UW study finds applying UV light to common disinfectants makes them safer to use

What's in these bottles could soon be changing, depending on pending FDA investigations into antibacterial compounds. (Shutterstock.com / alejandro dans neergaard)

A new study from the University of Waterloo has found that over 400 common disinfectants currently in use could be made safer and more effective if ultraviolet light is applied.

In a news release sent out Monday, researchers note that Benzalkonium chloride (BAK) is the most common ingredient used in most disinfectants.

They say the chemical can protect against a wide range of viruses and bacteria, including COVID-19, and is most often found in disinfectants used in hospitals, households and food processing plants.

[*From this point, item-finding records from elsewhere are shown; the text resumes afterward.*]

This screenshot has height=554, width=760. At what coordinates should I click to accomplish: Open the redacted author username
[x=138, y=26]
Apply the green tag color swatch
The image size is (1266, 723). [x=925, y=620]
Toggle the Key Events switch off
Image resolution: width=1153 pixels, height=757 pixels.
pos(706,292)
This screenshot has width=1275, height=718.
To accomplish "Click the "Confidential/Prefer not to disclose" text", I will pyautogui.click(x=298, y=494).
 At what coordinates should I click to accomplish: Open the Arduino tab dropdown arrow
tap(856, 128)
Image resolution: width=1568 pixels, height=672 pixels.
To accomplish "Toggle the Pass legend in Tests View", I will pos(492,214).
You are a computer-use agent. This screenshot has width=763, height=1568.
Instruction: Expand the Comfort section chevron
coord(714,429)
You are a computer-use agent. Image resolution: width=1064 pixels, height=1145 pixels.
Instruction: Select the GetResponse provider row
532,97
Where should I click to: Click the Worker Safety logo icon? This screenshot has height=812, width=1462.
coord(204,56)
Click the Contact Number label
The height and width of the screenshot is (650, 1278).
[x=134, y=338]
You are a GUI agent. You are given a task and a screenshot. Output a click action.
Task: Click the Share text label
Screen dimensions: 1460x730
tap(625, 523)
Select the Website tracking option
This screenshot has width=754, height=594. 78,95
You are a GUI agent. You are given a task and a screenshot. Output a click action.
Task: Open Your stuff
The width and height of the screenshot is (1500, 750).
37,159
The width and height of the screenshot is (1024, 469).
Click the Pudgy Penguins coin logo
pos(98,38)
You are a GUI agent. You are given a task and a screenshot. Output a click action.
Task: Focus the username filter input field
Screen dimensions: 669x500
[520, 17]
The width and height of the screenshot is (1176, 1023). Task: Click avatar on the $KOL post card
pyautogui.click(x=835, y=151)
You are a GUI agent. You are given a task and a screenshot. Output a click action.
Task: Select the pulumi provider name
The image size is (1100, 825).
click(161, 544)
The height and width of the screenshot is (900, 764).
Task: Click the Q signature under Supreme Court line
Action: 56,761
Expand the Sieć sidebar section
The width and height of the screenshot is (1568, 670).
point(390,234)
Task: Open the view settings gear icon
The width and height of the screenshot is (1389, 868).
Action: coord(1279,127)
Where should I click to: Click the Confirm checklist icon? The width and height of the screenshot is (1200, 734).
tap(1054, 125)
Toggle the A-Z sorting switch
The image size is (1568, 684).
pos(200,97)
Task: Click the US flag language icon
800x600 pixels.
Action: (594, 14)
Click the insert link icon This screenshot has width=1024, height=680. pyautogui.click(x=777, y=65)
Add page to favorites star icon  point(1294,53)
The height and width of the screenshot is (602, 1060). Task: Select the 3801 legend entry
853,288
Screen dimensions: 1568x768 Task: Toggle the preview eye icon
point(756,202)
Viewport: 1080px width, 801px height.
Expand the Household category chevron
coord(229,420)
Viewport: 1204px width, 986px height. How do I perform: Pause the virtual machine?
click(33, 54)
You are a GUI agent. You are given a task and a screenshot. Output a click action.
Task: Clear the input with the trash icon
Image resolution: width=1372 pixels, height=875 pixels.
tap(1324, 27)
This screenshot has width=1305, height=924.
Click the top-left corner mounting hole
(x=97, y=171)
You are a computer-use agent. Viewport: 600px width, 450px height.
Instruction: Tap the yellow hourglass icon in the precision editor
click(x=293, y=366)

Researchers say that while BAK is necessary for a disinfectant’s efficacy, the toxicity of the chemical means it can’t be used in high concentrations and can be harmful to people and the environment.

They say the chemical can cause irritation on human skin and eyes, as well as prove to be harmful to the environment; especially fish, aquatic invertebrates and birds.

“With concerns about the spread of COVID-19, people are utilizing products with BAK as an active ingredient more than ever,” said Waterloo alumnus and lead author Dr. Manlong Xu, who is currently a clinical research fellow in the University of Alberta’s Department of Ophthalmology and Visual Science. “For many industries, there is the demand to improve the efficacy of standard disinfection procedures, while also keeping in mind any potential negative impact on the environment.”

However, researchers discovered that the chemical’s toxicity could be completely neutralized using ultraviolet light.

“Our results show that a disinfecting procedure using BAK followed by UVC radiation can minimize the harmful effect of BAK residues on humans and the environment,” said Dr. David McCanna of Waterloo’s Department of Optometry & Vision Science in a news release. “Such a procedure also has a great potential to maximize the disinfection efficacy by utilizing two different antimicrobial mechanisms.”

McCanna noted that their findings are especially significant during the pandemic, and provide another method to make hospitals, food, homes and the environment safer.